Эта бесполезность Америки представляет собой одно из двух главных обстоятельств, тревожащих Вашингтон, и один из ключевых факторов, позволяющих понять внешнюю политику Соединенных Штатов. Этот новый страх руководителей американской дипломатии принял, как это чаще всего бывает, форму обратного утвержде­ния: в феврале 1998 года государственный секретарь Клинтона Мадлен Олбрайт, пытаясь оправдать ракетные удары по Ираку, определила Соединенные Штаты как «незаменимую нацию». («Если нам приходится применять силу, то это потому, что мы — Америка, мы — незаменимая нация. Мы высоко стоим. И мы дальше видим, загля­дывая в будущее».) Как удачно выразился в свое время Саша Гитри, противоположное истине - уже очень близ­ко к истине.
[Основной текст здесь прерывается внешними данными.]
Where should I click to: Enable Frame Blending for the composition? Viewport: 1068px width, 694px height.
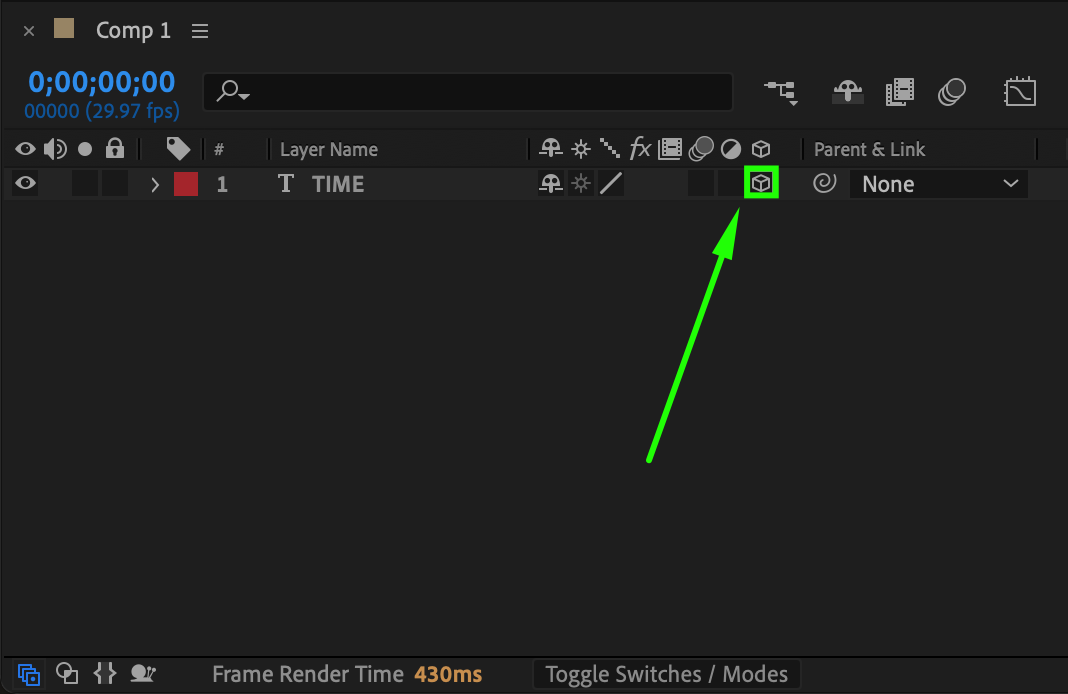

Если официально утверждается, что Соеди­ненные Штаты необходимы, то тем самым ставится вопрос об их полезности для всей планеты. Посредством подобных квазиляпсусов руководители знакомят обще­ство с тревогами своих стратегических аналитиков. Мад­лен Олбрайт в форме отрицания подтвердила доктрину Бжезинского, сознающего эксцентричное, изолированное положение Соединенных Штатов, удаленных от столь населенной, столь предприимчивой Евразии, которая может стать средоточием истории умиротворенного мира.

По сути Бжезинский молчаливо признает парадокс Фукуямы и предлагает дипломатическую и военную схему сохранения контроля над Старым Светом. Хантингтон, будучи менее умелым игроком, не признает оптимистич­ного универсализма модели Фукуямы и отказывается рассматривать возможность утверждения демократиче­ских и либеральных ценностей на всей планете. Вместо этого он делит страны на этнические и религиозные ка­тегории, большинство которых будто бы неспособны по природе своей на восприятие «западного» идеала.

На этой стадии размышлений перед нами не стоит вопрос выбора между различными историческими воз­можностями: может ли либеральная демократия рас­пространиться повсюду? Если да, то принесет ли это мир? Но нам необходимо понять: Бжезинский и Хантингтон дают ответ Фукуяме, возможность маргинализации Со­единенных Штатов, которая кажется парадоксальной в момент, когда весь мир обеспокоен их всемогуществом, неотступно преследует американские элиты. Будучи да­лекой от идеи возврата к изоляционизму, Америка боится изоляции, боится оказаться одинокой в мире, который, возможно, не будет в ней нуждаться. Но почему она те­перь боится дистанцирования от мира, что было смыслом ее бытия со времен Декларации о независимости 1776 года до событий в Перл-Харборе 1941 года?